In the United States Army, the Provost Marshal General has historically led the Office of the Provost Marshal General and supervised the Military Police Corps (United States), alongside commands such as United States Army Criminal Investigation Command and the U.S. Army Corrections Command. British arrangements placed comparable authority within the Adjutant-General to the Forces framework and operationally tied to the Commander Land Forces and the Director Special Forces where security intersected with special operations. During multinational operations, coordination occurred with headquarters such as Supreme Headquarters Allied Expeditionary Force and theatre commands like United States Central Command and Allied Rapid Reaction Corps.
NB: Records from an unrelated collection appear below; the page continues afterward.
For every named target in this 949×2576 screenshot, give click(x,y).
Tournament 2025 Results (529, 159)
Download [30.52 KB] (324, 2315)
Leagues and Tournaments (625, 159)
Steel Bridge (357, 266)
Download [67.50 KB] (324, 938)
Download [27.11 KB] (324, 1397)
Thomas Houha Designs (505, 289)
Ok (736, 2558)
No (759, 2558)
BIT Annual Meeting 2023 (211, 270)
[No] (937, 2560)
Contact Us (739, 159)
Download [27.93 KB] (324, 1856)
Administrative links extended to institutions including the Judge Advocate General's Corps (United States Army), the Defence Intelligence Staff (United Kingdom), and interagency partners such as the Department of Homeland Security during domestic support missions.
Prominent figures associated with the office or its equivalents include senior officers who later served in roles across the Pentagon, Parliament, and international posts. Historical holders served alongside leaders like Ulysses S. Grant during the American Civil War and with commanders such as Dwight D. Eisenhower in World War II. Other notable contemporaries and successors have interacted with officials including George Marshall, Omar Bradley, Bernard Montgomery, Arthur Wellesley, 1st Duke of Wellington, and politicians such as Franklin D. Roosevelt and Winston Churchill. Later officeholders coordinated efforts involving figures like Robert McNamara during the Vietnam War era and worked within broader security frameworks during administrations of Lyndon B. Johnson, Richard Nixon, Ronald Reagan, and Bill Clinton. Internationally comparable posts reported to leaders including Margaret Thatcher and Tony Blair during deployments in the Falklands War and Iraq War.
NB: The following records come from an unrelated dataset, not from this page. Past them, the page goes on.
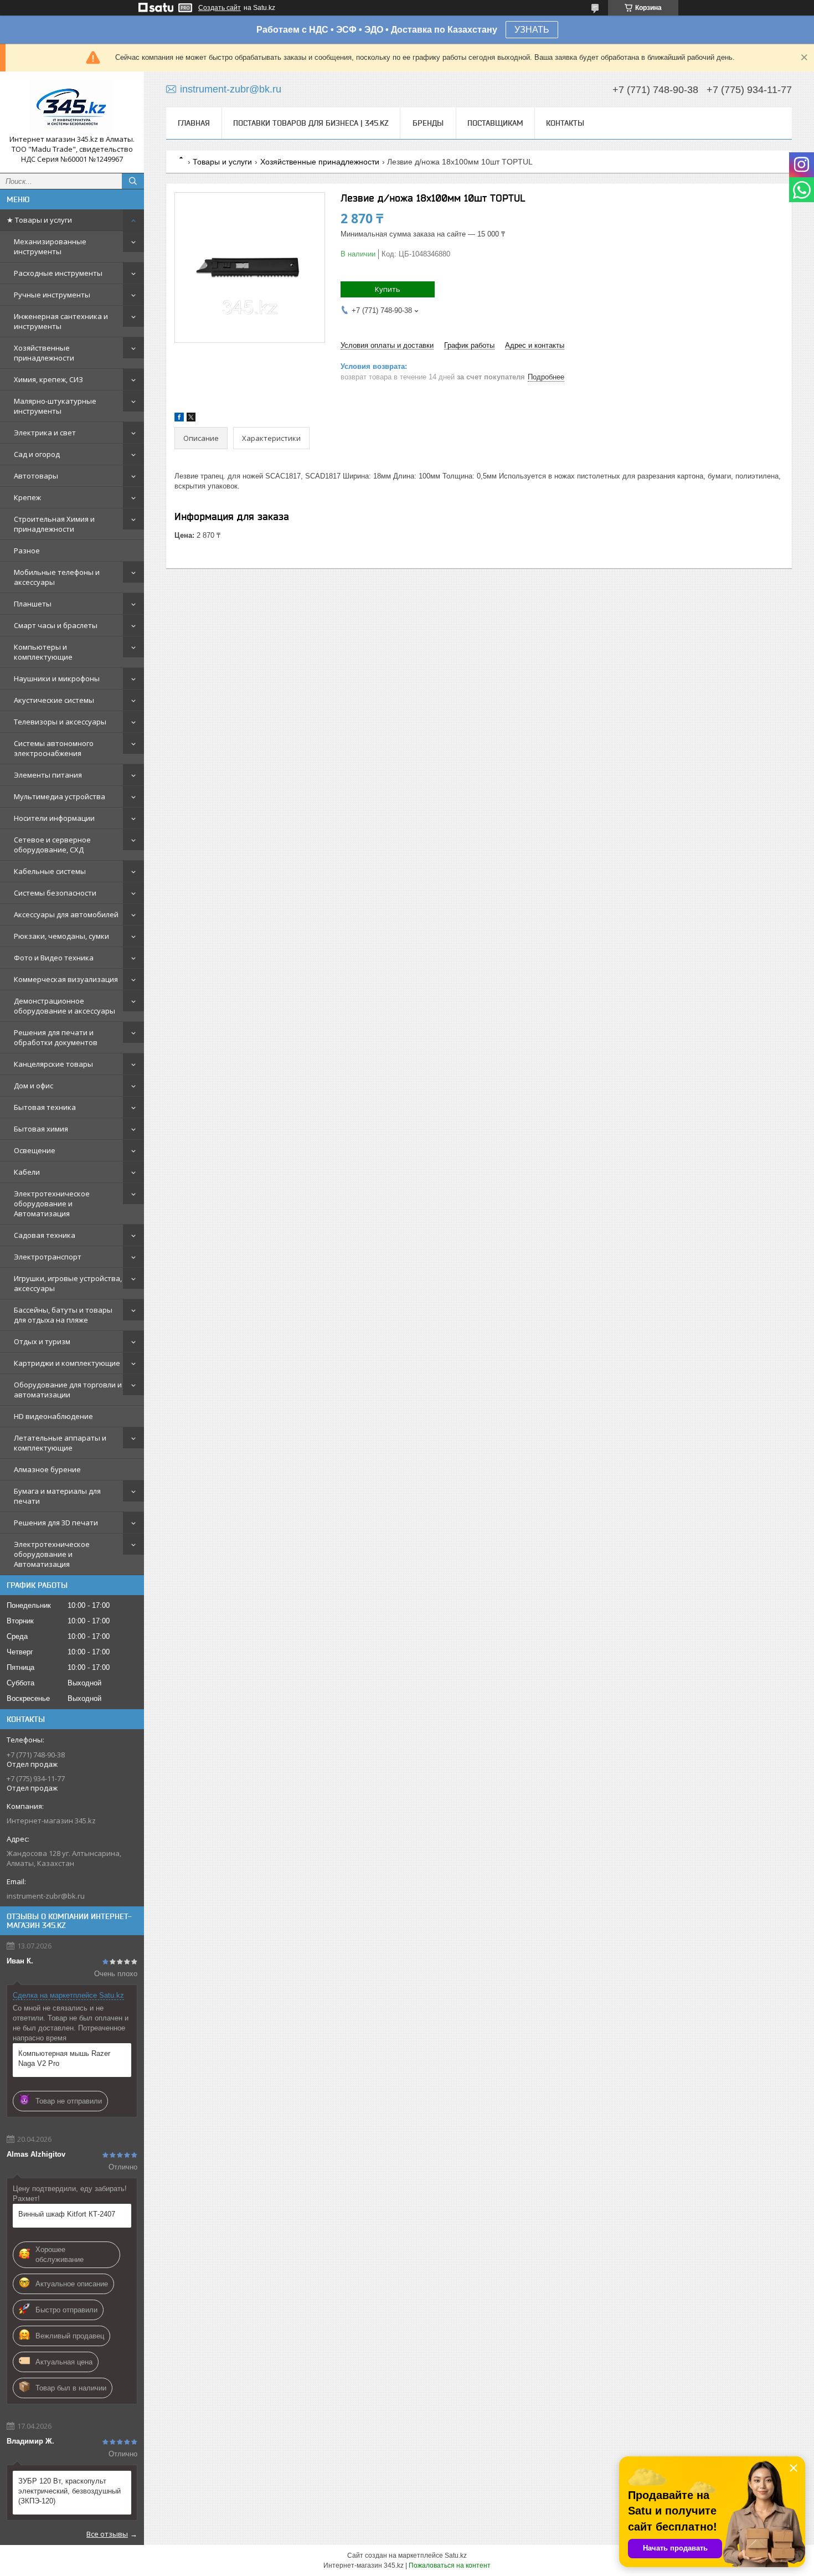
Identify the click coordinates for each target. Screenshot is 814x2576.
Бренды (428, 123)
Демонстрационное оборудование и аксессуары (64, 1006)
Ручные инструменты (52, 295)
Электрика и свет (45, 433)
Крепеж (27, 497)
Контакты (565, 123)
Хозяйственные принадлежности (44, 353)
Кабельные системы (50, 871)
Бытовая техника (45, 1107)
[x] (191, 419)
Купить (387, 289)
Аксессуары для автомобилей (66, 914)
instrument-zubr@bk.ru (46, 1896)
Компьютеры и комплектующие (43, 652)
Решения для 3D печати (56, 1523)
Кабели (27, 1172)
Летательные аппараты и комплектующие (60, 1443)
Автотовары (36, 476)
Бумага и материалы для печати (57, 1496)
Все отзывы (107, 2534)
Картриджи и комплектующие (67, 1363)
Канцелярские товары (53, 1064)
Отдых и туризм (42, 1341)
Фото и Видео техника (54, 958)
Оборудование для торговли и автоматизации (68, 1390)
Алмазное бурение (47, 1469)
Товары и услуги (222, 161)
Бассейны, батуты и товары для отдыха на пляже (63, 1315)
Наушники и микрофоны (57, 678)
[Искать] (133, 181)
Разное (27, 551)
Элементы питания (48, 775)
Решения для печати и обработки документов (55, 1037)
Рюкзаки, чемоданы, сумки (61, 936)
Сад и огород (37, 454)
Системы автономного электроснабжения (54, 748)
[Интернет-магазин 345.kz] (72, 107)
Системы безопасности (55, 893)
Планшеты (32, 604)
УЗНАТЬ (531, 29)
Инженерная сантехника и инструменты (61, 321)
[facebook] (179, 419)
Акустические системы (54, 700)
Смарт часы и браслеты (55, 625)
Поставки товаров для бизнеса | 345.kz (311, 123)
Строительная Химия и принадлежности (54, 524)
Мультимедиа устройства (59, 796)
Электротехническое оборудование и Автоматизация (52, 1203)
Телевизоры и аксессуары (60, 722)
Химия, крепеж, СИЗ (48, 379)
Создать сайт (219, 8)
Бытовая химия (41, 1129)
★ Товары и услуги (39, 220)
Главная (194, 123)
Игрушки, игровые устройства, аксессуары (68, 1283)
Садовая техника (44, 1235)
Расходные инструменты (58, 273)
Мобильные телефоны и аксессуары (57, 577)
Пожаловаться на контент (450, 2565)
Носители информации (54, 818)
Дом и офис (33, 1086)
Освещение (34, 1150)
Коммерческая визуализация (66, 979)
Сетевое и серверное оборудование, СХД (52, 845)
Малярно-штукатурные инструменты (55, 406)
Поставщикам (495, 123)
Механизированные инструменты (50, 246)
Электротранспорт (47, 1257)
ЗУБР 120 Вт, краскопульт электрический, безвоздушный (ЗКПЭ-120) (69, 2491)
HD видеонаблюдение (53, 1416)
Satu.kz (456, 2555)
The office has been central to debates over detention policy, civil liberties, and military justice in episodes such as the Japanese American internment, the handling of detainees in Guantanamo Bay detention camp, and prisoner operations in Abu Ghraib. These controversies prompted legal and policy reforms involving the Supreme Court of the United States, congressional actions like the Military Commissions Act, and inquiries connected to the Senate Armed Services Committee and House Armed Services Committee. Reforms have included restructuring of the Military Police Corps (United States), changes to the Uniform Code of Military Justice, and oversight enhancements involving the Inspector General of the Department of Defense and international law bodies such as the International Criminal Court. Lessons from scandals influenced doctrine revisions, training partnerships with institutions like the Federal Law Enforcement Training Centers and collaboration with NGOs including Human Rights Watch and Amnesty International.